### Description of the task:
Skipping all pictures, please restate word for word the lines from the one that contains "The height and width of the screenshot is (658, 750)." through the last line of the entries.

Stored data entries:
BEGIN

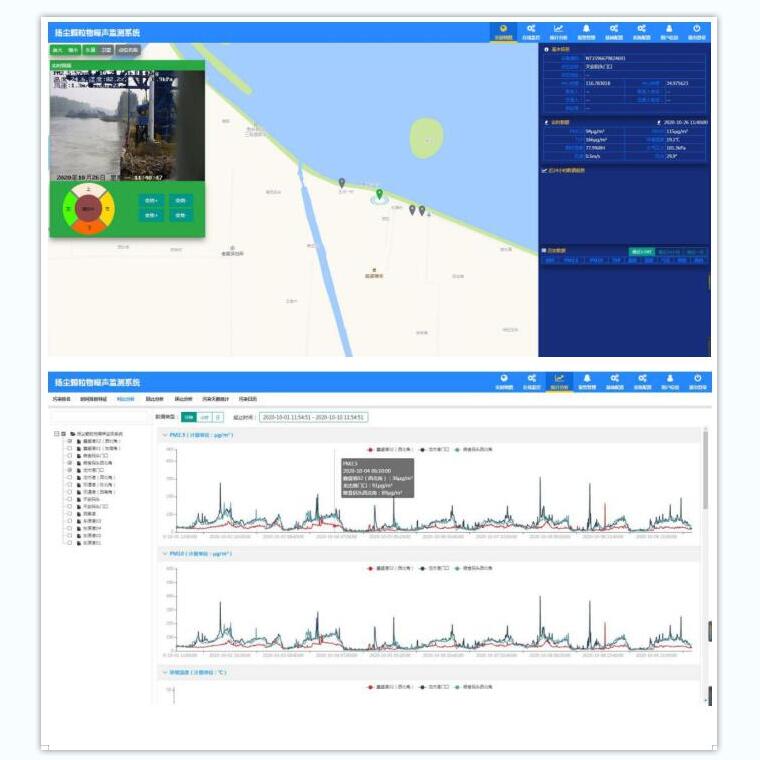The image size is (760, 760).
Task: Click the first green map zoom button
Action: click(x=58, y=49)
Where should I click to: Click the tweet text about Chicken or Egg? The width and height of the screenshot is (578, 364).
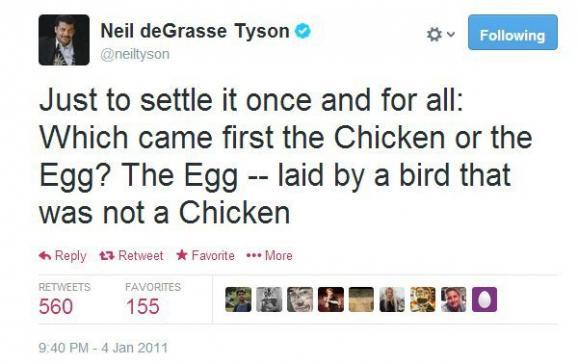[x=286, y=156]
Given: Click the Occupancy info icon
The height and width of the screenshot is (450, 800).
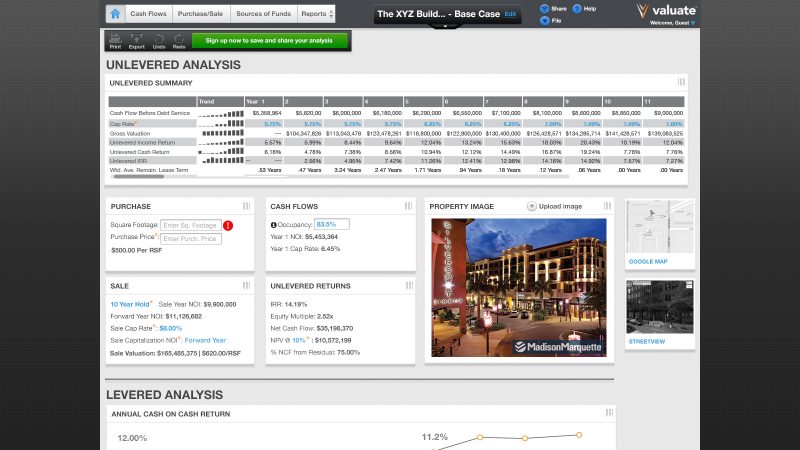Looking at the screenshot, I should click(274, 225).
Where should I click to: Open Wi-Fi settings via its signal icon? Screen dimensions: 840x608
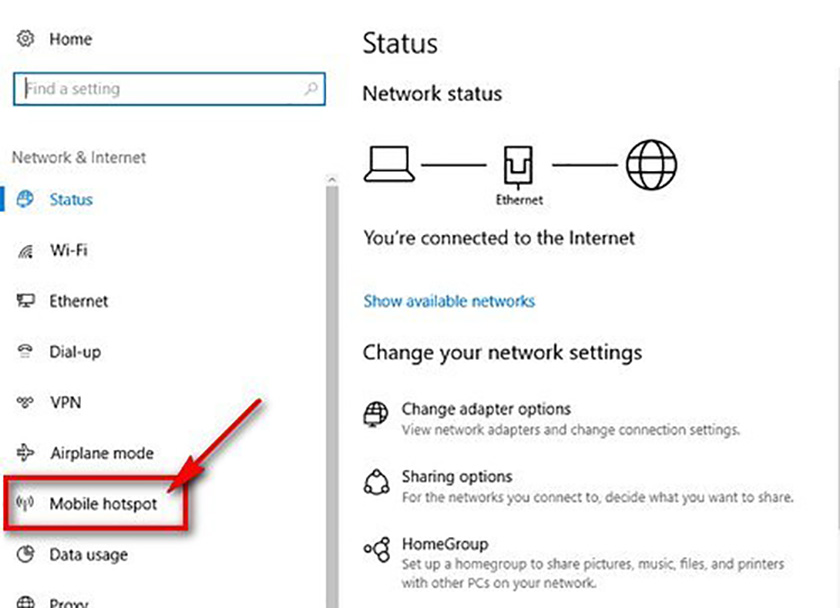point(27,250)
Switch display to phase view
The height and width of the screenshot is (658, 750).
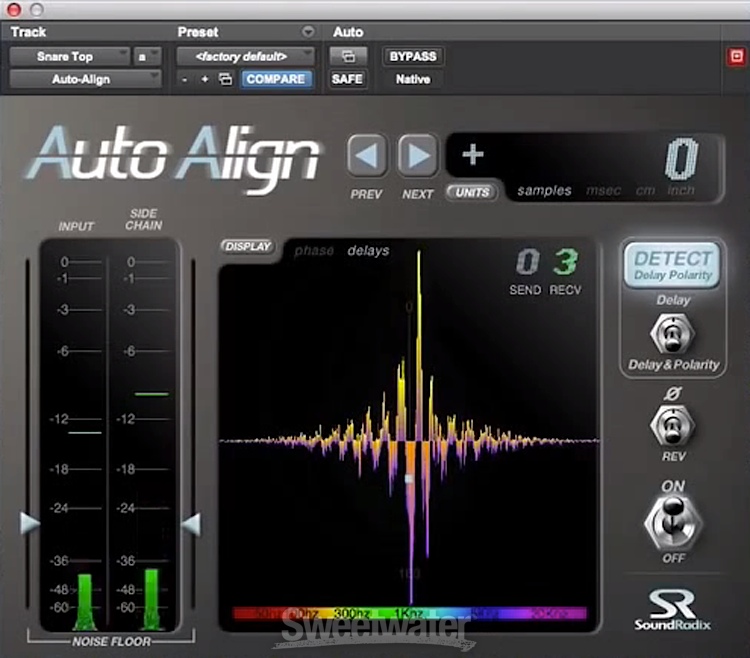point(314,250)
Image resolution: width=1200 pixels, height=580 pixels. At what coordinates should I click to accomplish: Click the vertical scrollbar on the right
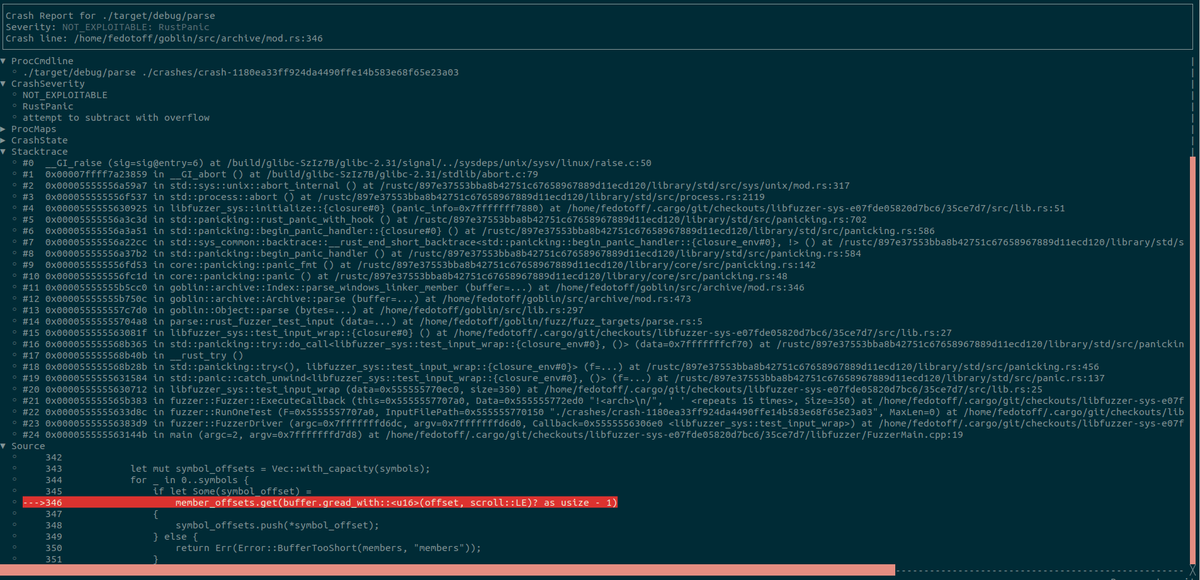click(1194, 300)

END

### Exercise answer:
The height and width of the screenshot is (658, 750).
point(314,250)
Image resolution: width=1200 pixels, height=580 pixels. At what coordinates should I click to accomplish: Click the vertical scrollbar on the right
click(1194, 300)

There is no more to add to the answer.